A Gemini Success Story
I have found something Gemini is relatively good for. I asked it, step by step, to explain to me how to setup a Python program to run as a command line tool, and it did it. It took a little prompting to get it to explain wrapper scripts and virtual environments. Its initial answer didn’t fully answer the question, and its second answer required several steps to run the tool when I wanted one. However, with some prompting I got it to answer all my questions and show me what I needed to do. It didn’t write the code for me, but it was like having a more experienced Python developer sitting over my shoulder and answering my questions. Pretty helpful.

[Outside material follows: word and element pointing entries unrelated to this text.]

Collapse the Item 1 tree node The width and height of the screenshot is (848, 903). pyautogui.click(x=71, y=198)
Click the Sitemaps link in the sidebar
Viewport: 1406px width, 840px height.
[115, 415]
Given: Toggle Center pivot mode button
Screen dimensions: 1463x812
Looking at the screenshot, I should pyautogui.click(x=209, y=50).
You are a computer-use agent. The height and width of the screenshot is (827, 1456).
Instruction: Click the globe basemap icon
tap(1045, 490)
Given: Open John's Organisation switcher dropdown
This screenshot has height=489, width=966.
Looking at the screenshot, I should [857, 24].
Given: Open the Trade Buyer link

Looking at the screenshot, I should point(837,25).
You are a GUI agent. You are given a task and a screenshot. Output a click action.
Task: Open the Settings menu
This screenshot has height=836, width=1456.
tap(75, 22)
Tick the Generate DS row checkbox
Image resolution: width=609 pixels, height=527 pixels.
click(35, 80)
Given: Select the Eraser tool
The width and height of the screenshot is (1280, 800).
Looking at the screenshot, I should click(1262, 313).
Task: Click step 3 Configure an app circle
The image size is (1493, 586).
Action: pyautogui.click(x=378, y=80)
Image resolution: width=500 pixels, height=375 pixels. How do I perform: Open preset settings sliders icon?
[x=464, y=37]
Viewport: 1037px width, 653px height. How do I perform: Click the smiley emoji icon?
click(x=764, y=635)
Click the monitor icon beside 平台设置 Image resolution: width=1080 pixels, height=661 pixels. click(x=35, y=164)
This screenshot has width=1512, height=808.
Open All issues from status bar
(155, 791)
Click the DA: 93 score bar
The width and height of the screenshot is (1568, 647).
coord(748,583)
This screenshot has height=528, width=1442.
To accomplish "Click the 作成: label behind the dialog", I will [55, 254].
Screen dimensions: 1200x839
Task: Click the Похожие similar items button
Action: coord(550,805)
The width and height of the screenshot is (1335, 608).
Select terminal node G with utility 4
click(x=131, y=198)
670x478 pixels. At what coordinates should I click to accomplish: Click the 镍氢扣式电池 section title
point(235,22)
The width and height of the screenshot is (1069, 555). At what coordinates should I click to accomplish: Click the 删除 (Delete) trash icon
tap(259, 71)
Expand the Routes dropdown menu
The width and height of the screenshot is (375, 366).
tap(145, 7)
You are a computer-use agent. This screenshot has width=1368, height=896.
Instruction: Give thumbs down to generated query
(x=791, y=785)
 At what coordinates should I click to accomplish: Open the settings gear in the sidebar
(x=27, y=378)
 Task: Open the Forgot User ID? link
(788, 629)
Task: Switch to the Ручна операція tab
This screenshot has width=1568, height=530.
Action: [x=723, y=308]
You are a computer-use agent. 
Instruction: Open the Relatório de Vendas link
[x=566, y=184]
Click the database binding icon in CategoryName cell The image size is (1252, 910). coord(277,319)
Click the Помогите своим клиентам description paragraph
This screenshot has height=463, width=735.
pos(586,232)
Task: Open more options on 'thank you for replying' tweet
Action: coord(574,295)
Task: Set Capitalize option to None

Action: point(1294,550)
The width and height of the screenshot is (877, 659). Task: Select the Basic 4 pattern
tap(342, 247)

The answers weren’t perfect. Some of its steps were out of date:
DEPRECATION: Legacy editable install of move==0.1.0 from file:///Users/elharo/move (setup.py develop) is deprecated. pip 25.1 will enforce this behaviour change. A possible replacement is to add a pyproject.toml or enable –use-pep517, and use setuptools >= 64. If the resulting installation is not behaving as expected, try using –config-settings editable_mode=compat. Please consult the setuptools documentation for more information. Discussion can be found at https://github.com/pypa/pip/issues/11457
However I can improve on that.
It also told me some things I didn’t need to know or didn’t care about. However the Gemini answer was still clearer, more concise, more complete, and more on point than any of the articles and blog posts about this I found through web search.
What I’m seeing so far is that large language models aren’t very good (yet) at writing code and developing software. Some might be better than Gemini. It’s also possible that if I use Google AI Studio or a more recent model I might get better results. Also possible that they’re much better at web apps or mobile apps than the sorts of programs I write. They’re also very good at homework problems, but that’s uninteresting throwaway work.
However, LLMs are quite good at summarizing existing knowledge from a wealth of websites and pages, many of which are poorly written or only tell a part of the answer.